- **Material for the task**:

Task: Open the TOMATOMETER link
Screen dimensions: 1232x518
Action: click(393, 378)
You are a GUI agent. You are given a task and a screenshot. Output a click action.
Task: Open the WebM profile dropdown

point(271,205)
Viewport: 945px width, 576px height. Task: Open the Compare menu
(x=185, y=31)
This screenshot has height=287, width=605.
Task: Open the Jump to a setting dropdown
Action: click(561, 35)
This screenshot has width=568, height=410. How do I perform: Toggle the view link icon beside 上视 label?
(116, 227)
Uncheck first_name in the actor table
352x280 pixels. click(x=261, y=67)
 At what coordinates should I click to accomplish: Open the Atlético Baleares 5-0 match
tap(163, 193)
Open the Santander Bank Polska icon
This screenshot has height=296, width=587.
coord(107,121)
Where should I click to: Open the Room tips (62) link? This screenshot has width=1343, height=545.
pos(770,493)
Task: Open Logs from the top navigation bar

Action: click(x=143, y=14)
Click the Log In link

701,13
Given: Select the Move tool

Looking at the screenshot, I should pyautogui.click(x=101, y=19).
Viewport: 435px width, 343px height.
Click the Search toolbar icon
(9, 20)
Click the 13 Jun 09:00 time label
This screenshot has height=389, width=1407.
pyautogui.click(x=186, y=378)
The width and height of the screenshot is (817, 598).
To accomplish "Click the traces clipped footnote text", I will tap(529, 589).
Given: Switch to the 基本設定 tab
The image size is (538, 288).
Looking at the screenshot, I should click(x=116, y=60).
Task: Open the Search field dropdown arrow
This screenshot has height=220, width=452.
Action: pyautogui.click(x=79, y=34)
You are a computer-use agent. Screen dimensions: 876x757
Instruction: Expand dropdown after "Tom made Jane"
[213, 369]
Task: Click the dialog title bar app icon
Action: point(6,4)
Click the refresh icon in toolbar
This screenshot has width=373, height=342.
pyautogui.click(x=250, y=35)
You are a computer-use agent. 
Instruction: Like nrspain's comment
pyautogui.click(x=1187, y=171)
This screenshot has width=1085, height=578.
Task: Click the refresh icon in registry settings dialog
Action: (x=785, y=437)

- **Work required**: From the material above, copy exactly the lines between the line holding "Where should I" and the line holding "Viewport: 435px width, 343px height.", inclusive, and only those.

- **Task response**:
Where should I click to: Open the Room tips (62) link? This screenshot has width=1343, height=545.
pos(770,493)
Task: Open Logs from the top navigation bar

Action: click(x=143, y=14)
Click the Log In link

701,13
Given: Select the Move tool

Looking at the screenshot, I should pyautogui.click(x=101, y=19).
Viewport: 435px width, 343px height.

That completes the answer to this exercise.